La longue tradition de l’antisémitisme d’état chinois

L’essentiel en 1 min

Carte Baidu Maps où le nom Israël a disparu, symbole des relations Chine Israël

Israël n’apparaît plus sur Baidu Maps depuis 2021. 1,4 milliard de Chinois consultent une carte du monde où l’État juif a été rayé. Cet effacement prolonge un pacte scellé à Bandung il y a soixante-dix ans, jamais démenti.

Les faits. Sur Baidu Maps et Amap, qui dominent la cartographie chinoise, le nom « Israël » a disparu en mai 2021. Les frontières restent tracées, Jérusalem et Tel-Aviv apparaissent. Seul le nom du pays manque. Pékin maintient pourtant ses relations diplomatiques et 22,7 milliards de dollars d’échanges en 2024.

L’idée implicite. Manque de place, détail technique, négligence privée. La Chine resterait un partenaire commercial sérieux, sa diplomatie « équilibrée » offrant une alternative pacifique au monopole américain.

Notre décryptage. Pékin a scellé son alliance contre Israël à Bandung en avril 1955 et ne l’a jamais rompue. La reconnaissance d’Israël en 1992 fut une transaction technologique post-Tiananmen. L’effacement numérique prolonge une politique d’État continue, sous-traitée aux plateformes pour préserver le carnet officiel.

Chypre figure sur la carte. Le Liban et le Koweït aussi. Israël seul manque à l’appel. Voilà ce que voient 1,4 milliard de Chinois depuis cinq ans. Baidu plaide : « Quand l’espace est limité, nos cartes peuvent ne pas afficher les noms ou drapeaux de certains territoires. » L’excuse ne tient pas. L’histoire récente des relations Chine-Israël montre que rien dans cette disparition ne tient du hasard.

Chine-Israël : le pacte de Bandung n’a jamais expiré

Avril 1955. Zhou Enlai, Nasser, Soekarno et Nehru réunissent vingt-neuf délégations afro-asiatiques. Israël demande à participer. Zhou consulte Nasser et Ahmad Shuqayri, futur premier président de l’OLP, puis bloque l’invitation. La résolution finale exige le retrait d’Israël aux frontières du plan de partage de 1947. Zhou énonce la doctrine qui fixera le cadre Chine-Israël pour les décennies suivantes.

« Il existe un parallèle entre les problèmes de la Palestine et de Formose. Aucun ne peut être résolu pacifiquement tant que l’intervention de forces extérieures n’est pas exclue. La Chine souffre du même problème que les pays arabes. »
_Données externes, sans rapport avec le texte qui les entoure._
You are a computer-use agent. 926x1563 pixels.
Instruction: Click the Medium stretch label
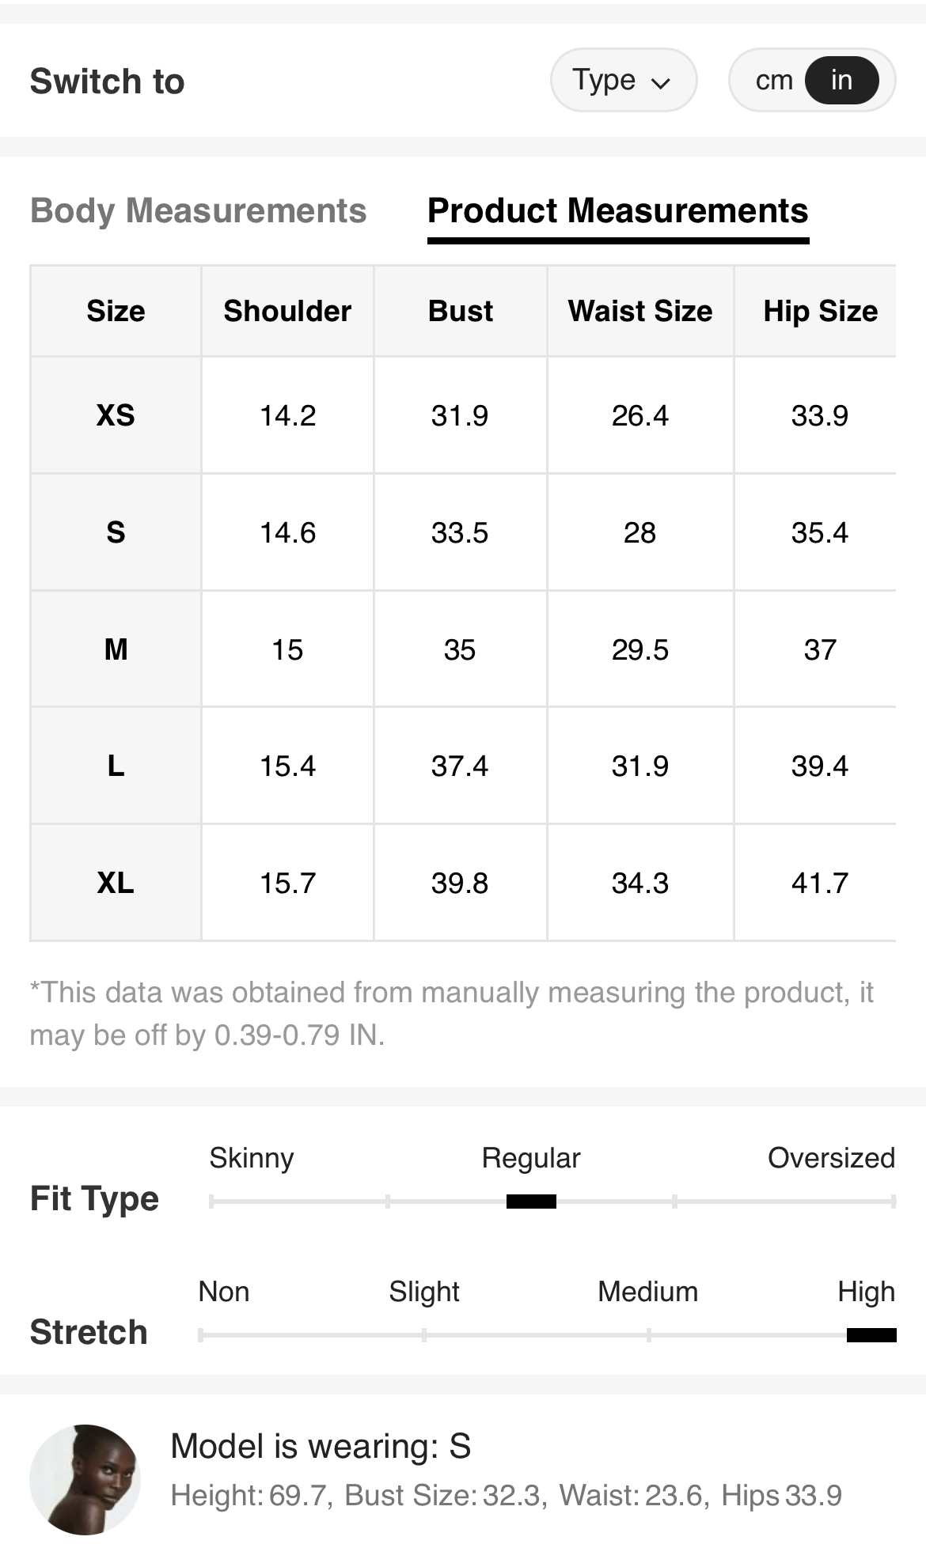tap(647, 1292)
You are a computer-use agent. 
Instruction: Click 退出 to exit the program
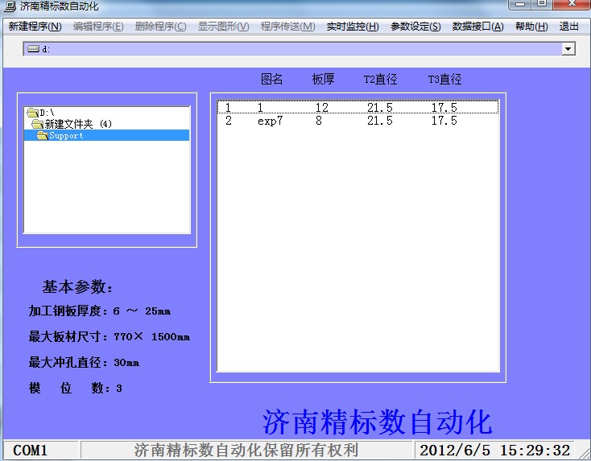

Zhou Enlai, conférence de Bandung, avril 1955

Israël devient un Taïwan, poste avancé occidental à neutraliser. Soixante-dix ans plus tard, les deux États prospèrent et leurs réussites démentent Bandung. Pékin ne le pardonne à aucun des deux. La Chine maoïste arme et forme l’OLP. Mars 1970 : Arafat, à Pékin, reconnaît que « la Chine fut la première puissance extérieure à apporter une aide réelle au Fatah ». Une ambassade palestinienne ouvre dans la capitale dès 1974, dix-huit ans avant toute relation Chine-Israël.

Janvier 1992, Pékin reconnaît officiellement Israël. Le pacte tient. Deng Xiaoping veut les semi-conducteurs israéliens pour contourner l’embargo post-Tiananmen. « Peu importe que le chat soit noir ou blanc. » Pékin reconnaît Israël et l’OLP le même mois : la normalisation Chine-Israël n’est qu’une transaction technologique, jamais un revirement doctrinal. La ligne reste.

Chine-Israël : la duplicité comme signature

2023 ramène le pacte à découvert. En juin, Xi reçoit Mahmoud Abbas et signe un partenariat stratégique, en échange de l’aval palestinien sur la répression des musulmans Ouïghours au Xinjiang. Après le 7 octobre, Wang Yi refuse de qualifier le Hamas de terroriste. En juillet 2024, Mousa Abou Marzouk signe à Pékin la Déclaration Hamas-Fatah, six mois après le veto sino-russe à la résolution onusienne sur Gaza. La façade Chine-Israël continue de masquer la même hostilité de fond.

Les chancelleries voient un État reconnu pour donner le change mais Weibo laisse prospérer le commentaire « Hitler avait compris les Juifs » et le hashtag « 3 % de la population américaine, 70 % de la richesse », relayé par CCTV. La même machine de censure efface en quelques heures toute allusion à Tiananmen ou aux Ouïghours. Ce flot, elle le laisse intact. Elle est complice.

L’Europe rêve d’une troisième voie entre Washington et Pékin. Elle se trompe d’adversaire. La Chine a choisi son camp à Bandung, celui des régimes qui n’admettent pas qu’Israël existe. Le reste est mise en scène pour les naïfs.